When was the last time you heard a sitting politician give a speech that made you stop and think? A speech where you actually learned something?
When was the last time you heard a vicious excoriation of Washington and Congress and the whole federal government, yet saw the first glimmer of hope that perhaps all is not already completely lost?
Sen. Ben Sasse, Nebraska Republican, delivered his first speech on the Senate floor Tuesday afternoon, one year to the day since being elected in his first bid for public office. All of his fellow freshmen have long since delivered their “maiden” speeches.
But Ben Sasse waited.
Not because he wanted to reject the whole silly tradition that some stupid first speech by a newly minted Senate blowhard is somehow so precious it is to be called “maiden” and politely applauded and toasted afterward for posterity or something.

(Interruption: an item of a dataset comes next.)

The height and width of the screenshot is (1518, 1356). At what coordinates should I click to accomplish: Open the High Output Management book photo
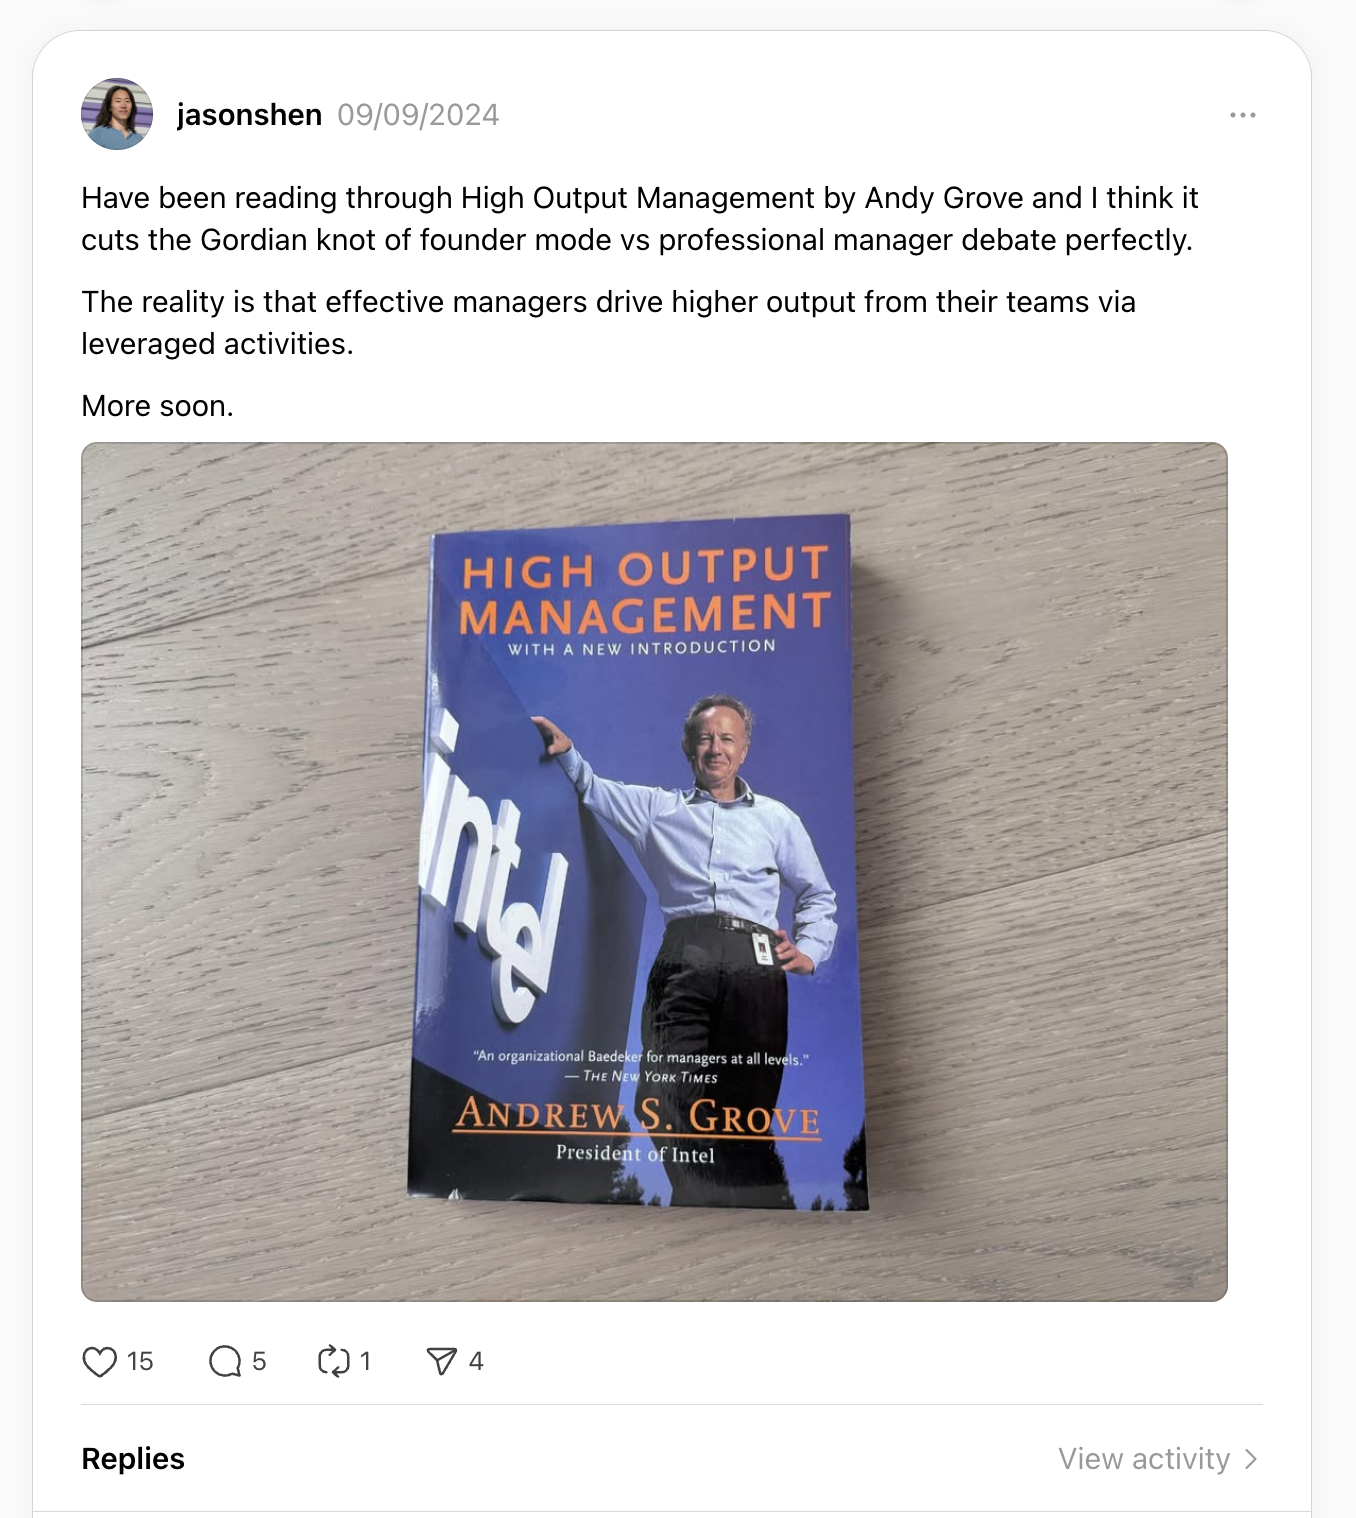(654, 872)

I am certain that not a single one of the other “maiden” speeches — blech!!!! — delivered on the Senate floor this year has been worth watching, much less applauding or remembering.
No, Mr. Sasse waited simply because he did not want to speak until he actually had something worth saying. (I know what you’re thinking. “And he’s a politician? And he got elected to the United States Senate? Something is wrong here.”)

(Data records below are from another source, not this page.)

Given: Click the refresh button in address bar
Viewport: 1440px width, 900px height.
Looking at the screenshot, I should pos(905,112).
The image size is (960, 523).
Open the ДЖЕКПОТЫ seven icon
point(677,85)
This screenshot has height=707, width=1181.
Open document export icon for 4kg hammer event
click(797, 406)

Not only did Mr. Sasse want to wait until he had something worth saying, but he also had something particular he wanted to talk about. He wanted to talk about how entirely broken the United States Senate has become.
He wanted to talk about how dangerously out of whack the whole separation of powers has become, sending the bloated federal government on a glidepath to monstrous and unstoppable debt and eventual doom.

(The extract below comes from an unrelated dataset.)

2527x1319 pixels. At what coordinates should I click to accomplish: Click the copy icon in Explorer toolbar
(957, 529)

He wanted to talk about all the ways presidents from both parties and members of both chambers of Congress have inexplicably conspired to cede greater and greater control from the legislative branch to the executive branch. Today, we see, there is virtually no check whatsoever left on the executive branch.
And he wanted to talk about the insidiously corrosive effect that the increasingly ungovernable “administrative state” has on a free society.
Mr. Sasse wanted to sound the alarm on America’s coming ruin.
The message he brings from home: “A pox on both parties and all your houses! We don’t believe politicians are even trying to fix this mess.”
And a sidewinder for a couple of fellow Senate Republicans running for higher office: “To the grandstanders who use this institution as a platform for outside pursuits: Few believe the country’s needs are as important to you as your ambitions.”
Yowza!
And to whorish Senate Democrats who would trade away their grandmother if they could get a good deal on her: “Few believe bare-knuckled politics are a substitute for principled governing.”
The primary reason for this catastrophic legislative decay, Mr. Sasse warned, is the death of debate in the United States Senate, once envisioned as the “world’s greatest deliberative body.”
Not the fake barking back and forth and manufacturing of fake “facts” and statistics we always see. But actual debates where honest men and women argue about real and serious problems.
“We in recent decades have allowed the short-termism of sound-bite culture to invade this chamber and radically reduce so many debates to fact-free zones.”
And — thank goodness — Mr. Sasse moved quickly to squash the perennial canard from the screaming weenies about the need for more “civility” on the Senate floor.
No, he said. “This is not a call for less fighting, but for more meaningful fighting.”
Sure, the speech was sharp, concise and brutally honest. But the greatest thing about it was the surprising sense of hopefulness.
Delivered with the senator’s trademark goofy grin and genuine humility when speechifying, it wasn’t an angry harangue.
It was a call to arms, the reading of a serious mission.
Delivered by a guy who looks like your average college football coach, talking to his losing team, inspiring them to dig down, focus and reach once again for greatness.